What the task asks: Go through the data below and copy each line that includes "agent".

═════ The data

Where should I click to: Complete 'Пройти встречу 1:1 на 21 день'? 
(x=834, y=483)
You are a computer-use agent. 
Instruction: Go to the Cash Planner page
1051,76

══════════
═════ The data

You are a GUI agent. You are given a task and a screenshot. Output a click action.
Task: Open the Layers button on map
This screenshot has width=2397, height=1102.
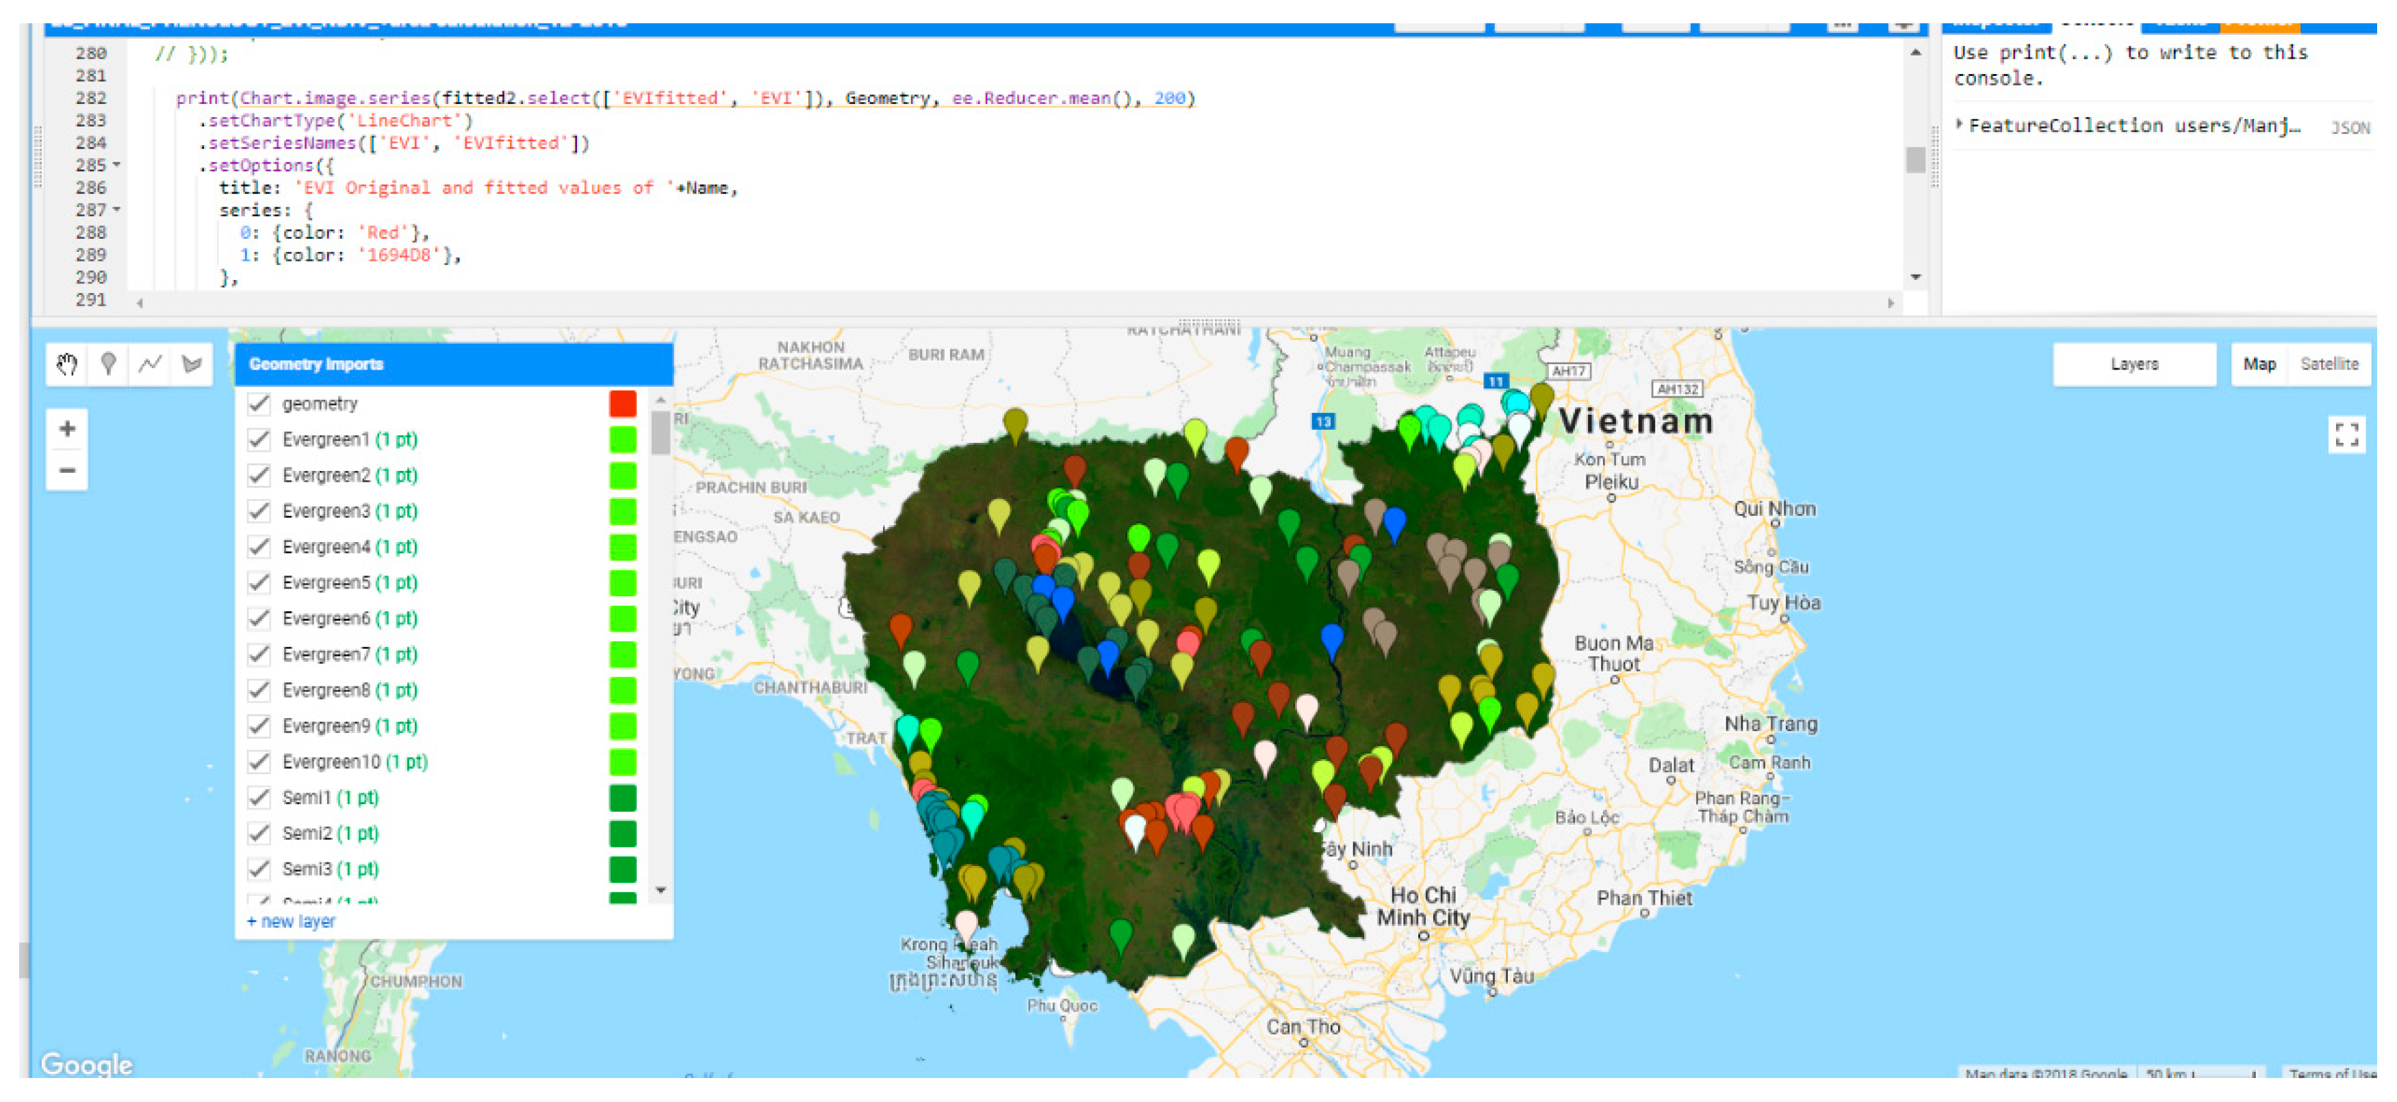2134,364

══════════

Problem solution:
You are a computer-use agent. 
You are a GUI agent. You are given a task and a screenshot. Output a click action.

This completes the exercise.